_Extracted information_
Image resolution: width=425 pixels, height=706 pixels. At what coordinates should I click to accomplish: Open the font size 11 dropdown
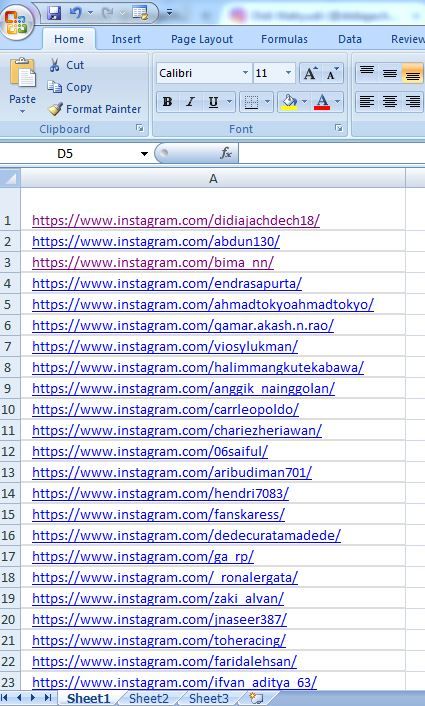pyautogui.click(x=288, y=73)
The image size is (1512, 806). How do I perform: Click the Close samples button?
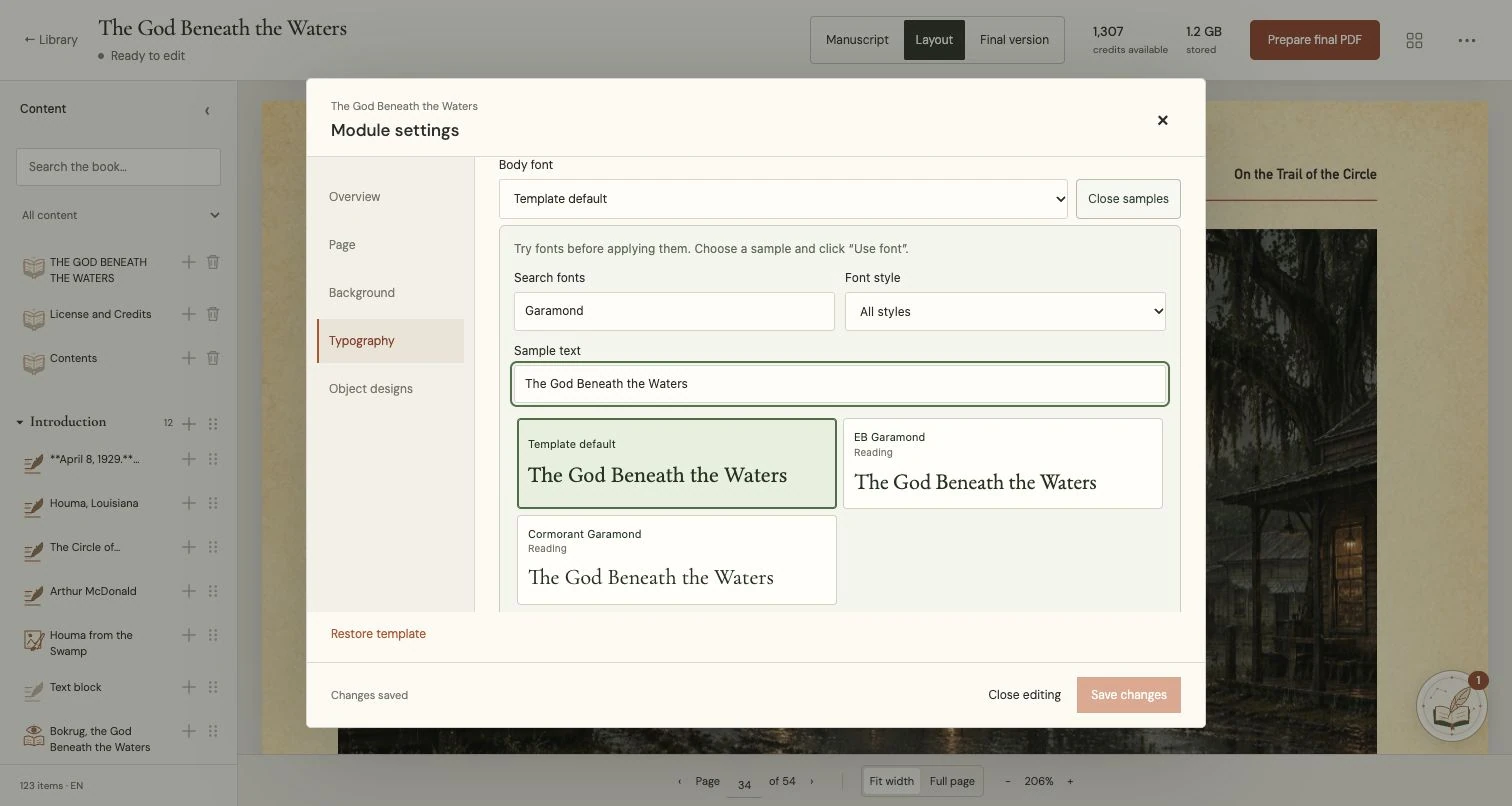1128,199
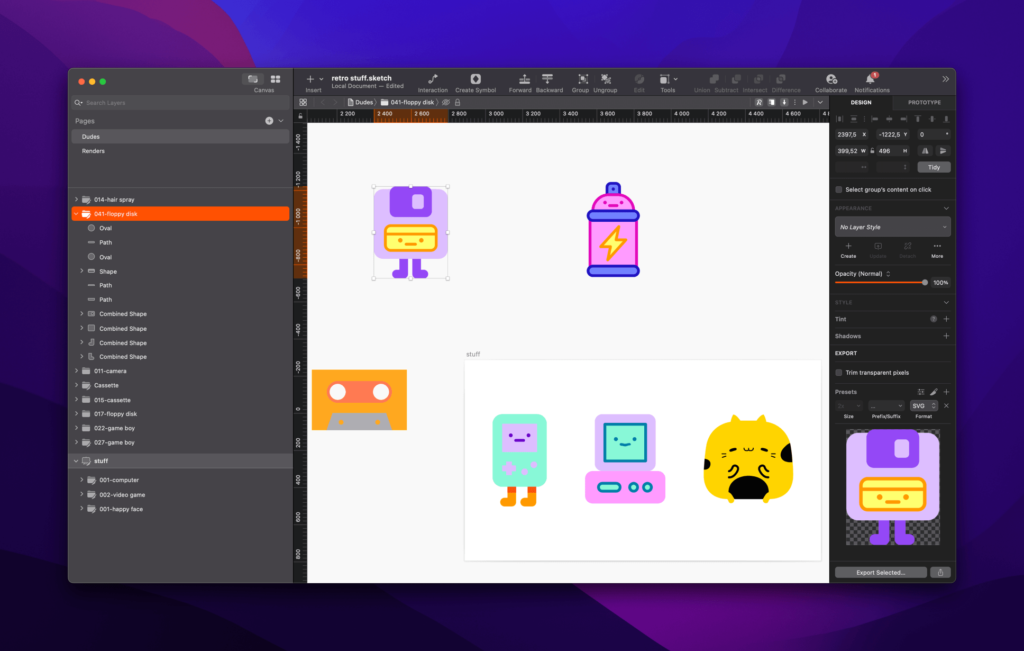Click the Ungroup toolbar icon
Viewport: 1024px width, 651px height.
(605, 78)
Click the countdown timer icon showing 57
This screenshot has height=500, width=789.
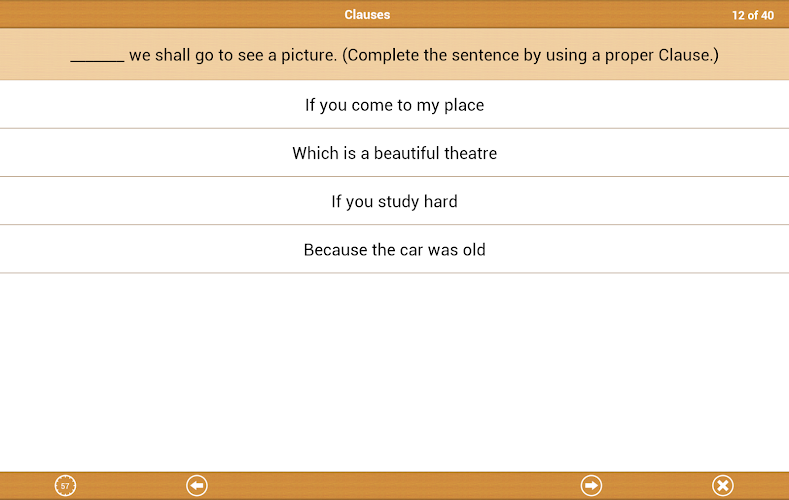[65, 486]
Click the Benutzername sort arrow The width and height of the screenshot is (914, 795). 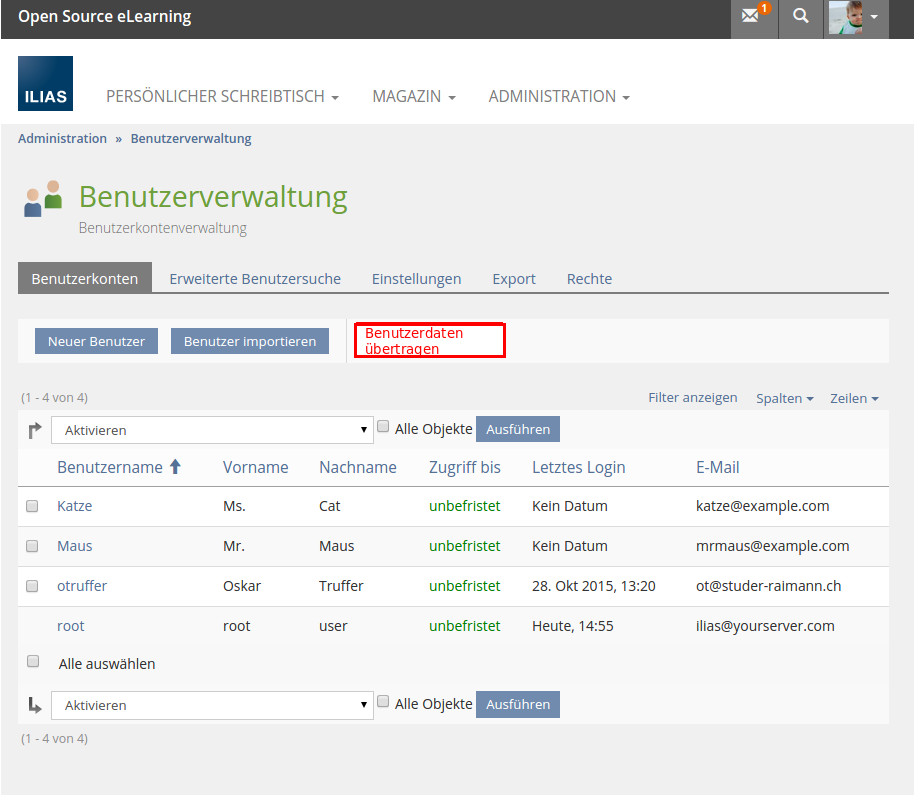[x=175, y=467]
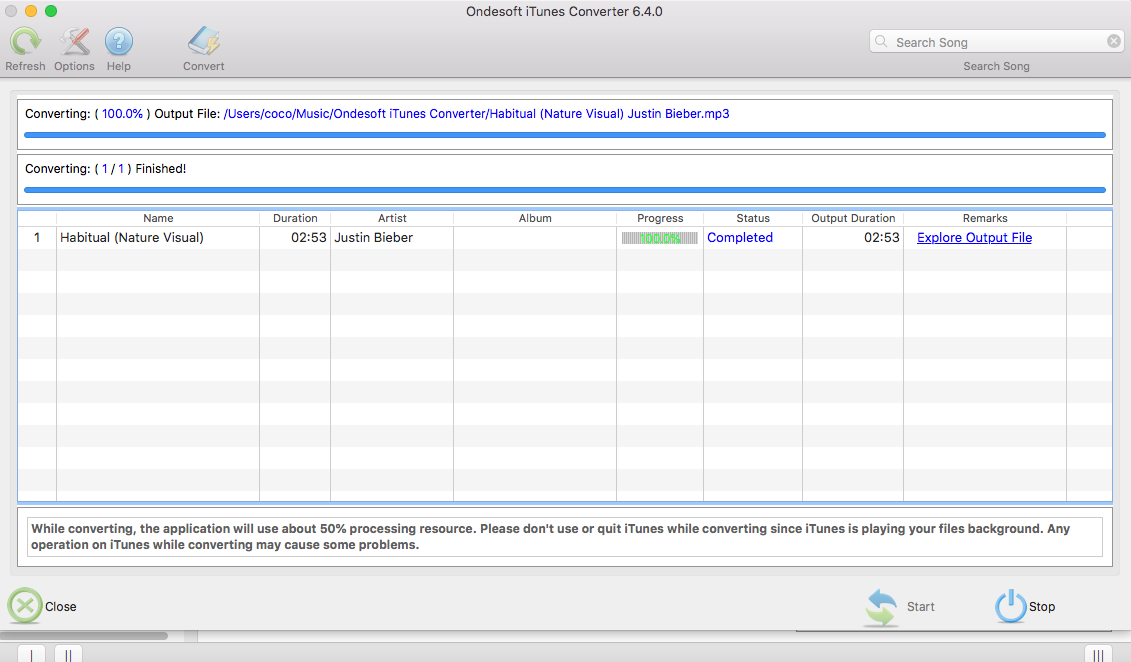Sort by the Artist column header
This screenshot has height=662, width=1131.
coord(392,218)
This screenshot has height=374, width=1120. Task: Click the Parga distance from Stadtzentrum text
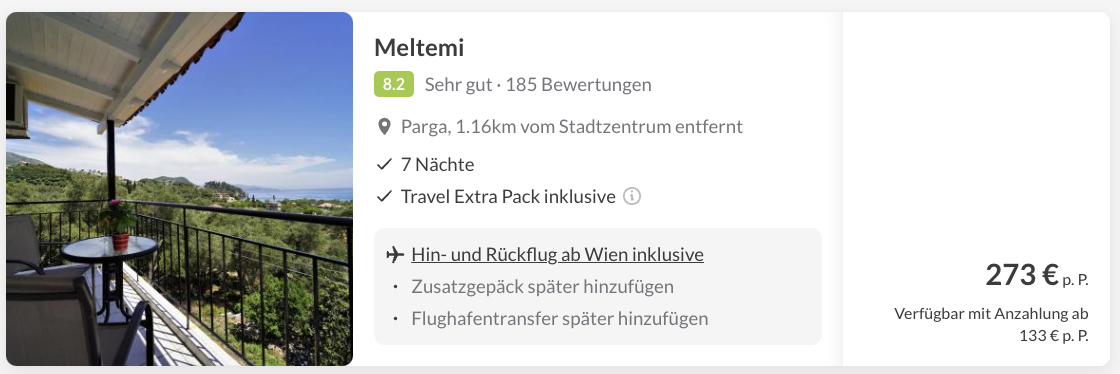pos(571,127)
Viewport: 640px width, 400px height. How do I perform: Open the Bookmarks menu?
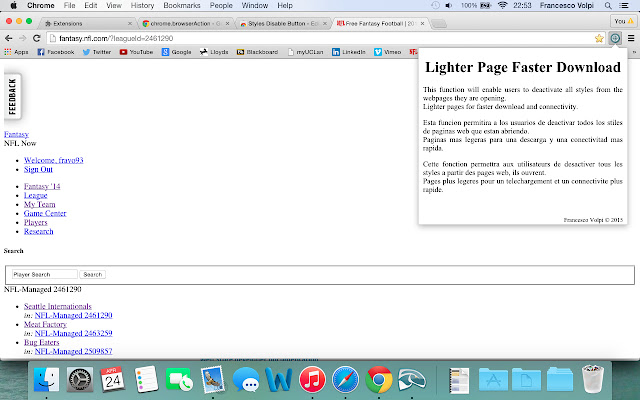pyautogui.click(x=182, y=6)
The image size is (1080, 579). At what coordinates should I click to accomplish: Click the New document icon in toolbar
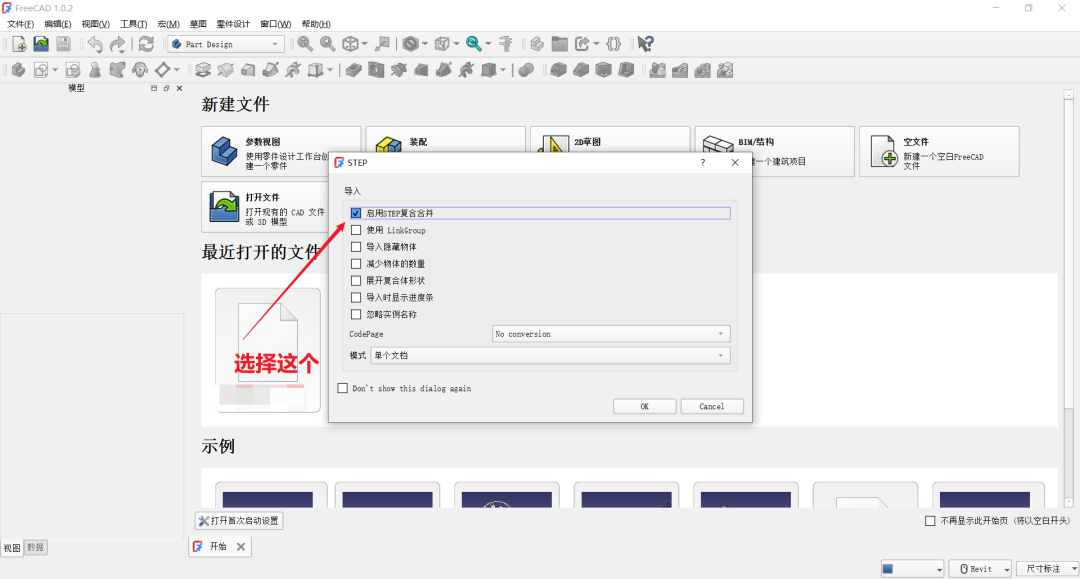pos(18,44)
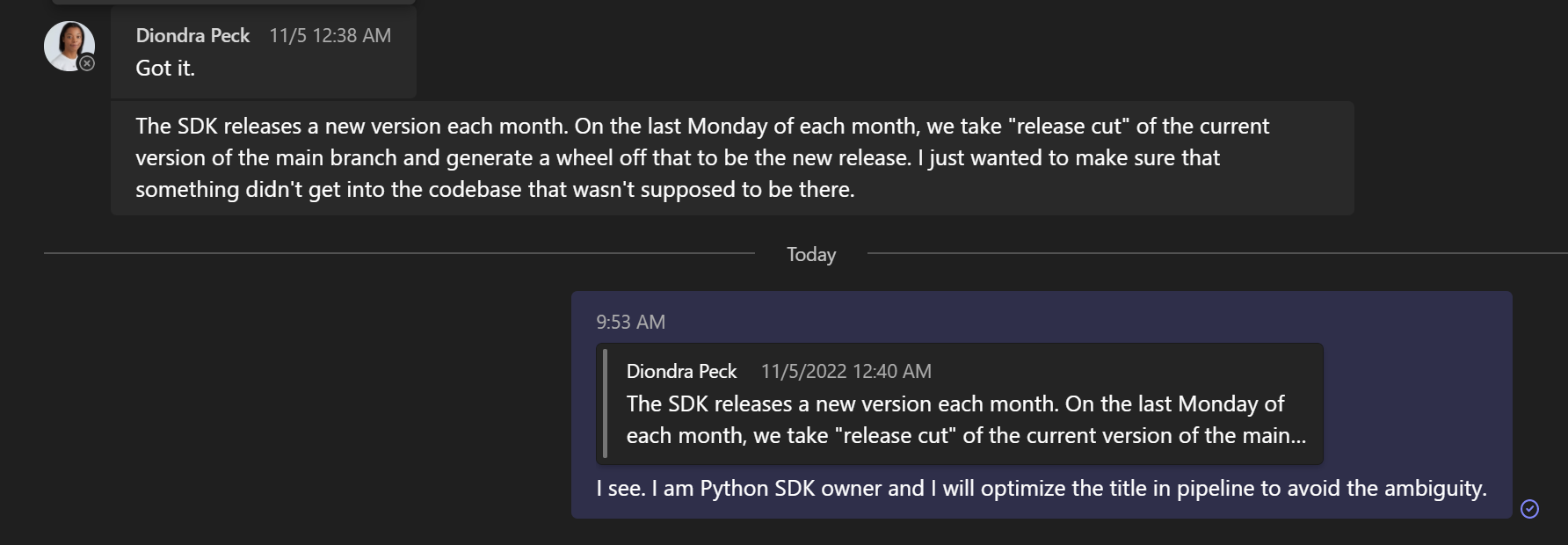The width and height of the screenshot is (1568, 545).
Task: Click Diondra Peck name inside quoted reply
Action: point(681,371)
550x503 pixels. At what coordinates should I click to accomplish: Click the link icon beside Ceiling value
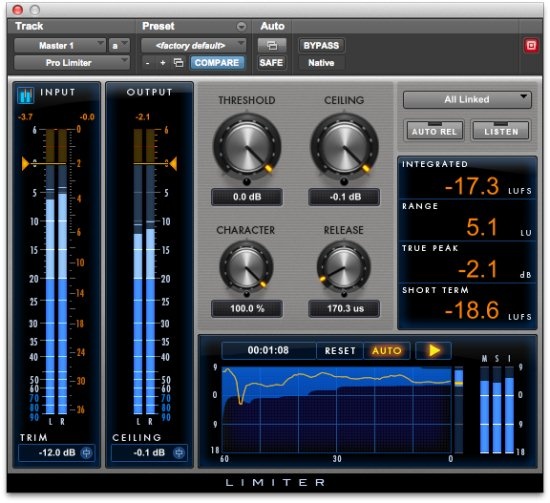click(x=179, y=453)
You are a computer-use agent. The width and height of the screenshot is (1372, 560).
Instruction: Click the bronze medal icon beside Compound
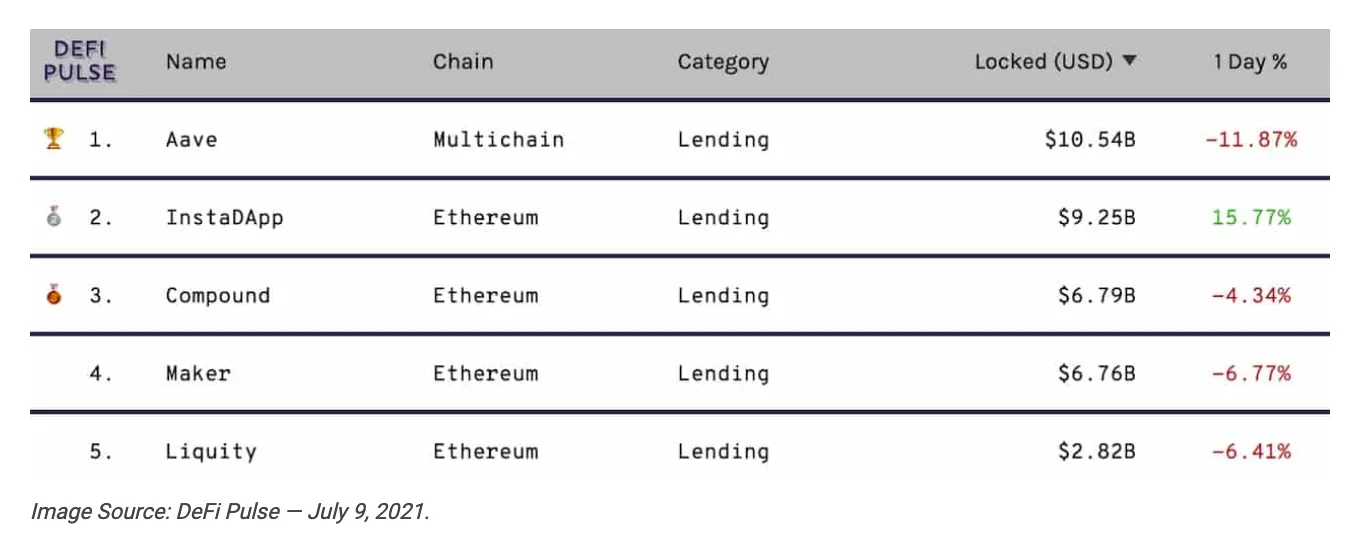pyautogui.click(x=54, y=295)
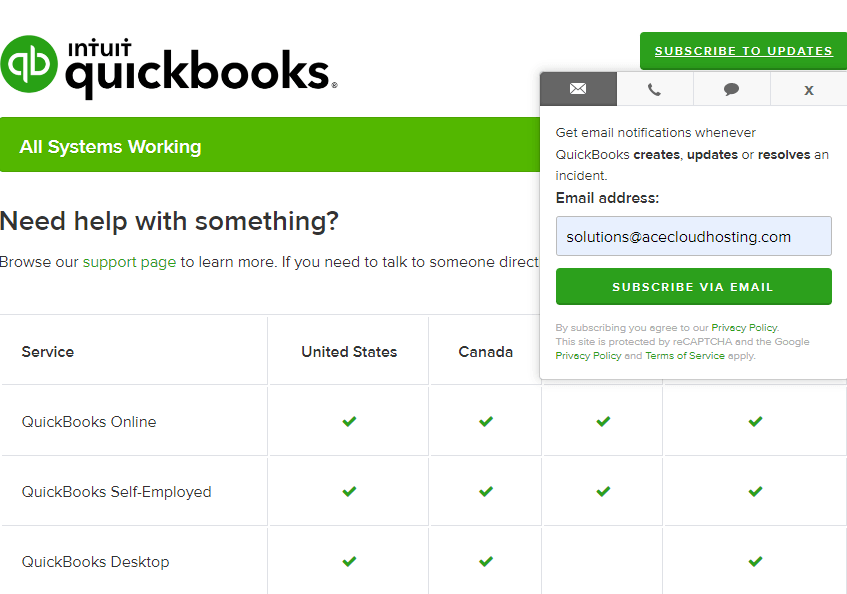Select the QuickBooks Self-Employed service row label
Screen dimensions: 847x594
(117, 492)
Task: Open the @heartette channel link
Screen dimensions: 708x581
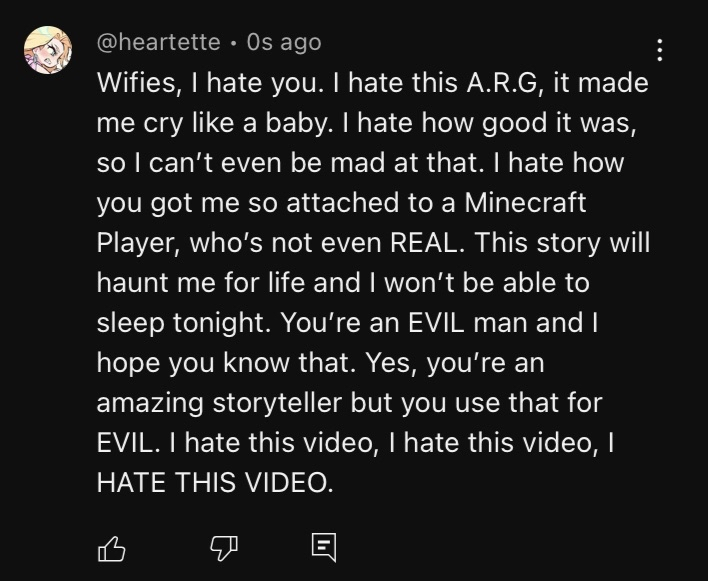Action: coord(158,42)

_Task to complete_
Exact text is required for the lines from the one with "Instruction: Click the" through the last line of the entries, both included. Omit pictures.

_Result_
Instruction: Click the bronze medal icon beside Compound
pyautogui.click(x=54, y=295)
Select the QuickBooks Self-Employed service row label
Screen dimensions: 847x594
(117, 492)
Task: Open the @heartette channel link
Screen dimensions: 708x581
Action: coord(158,42)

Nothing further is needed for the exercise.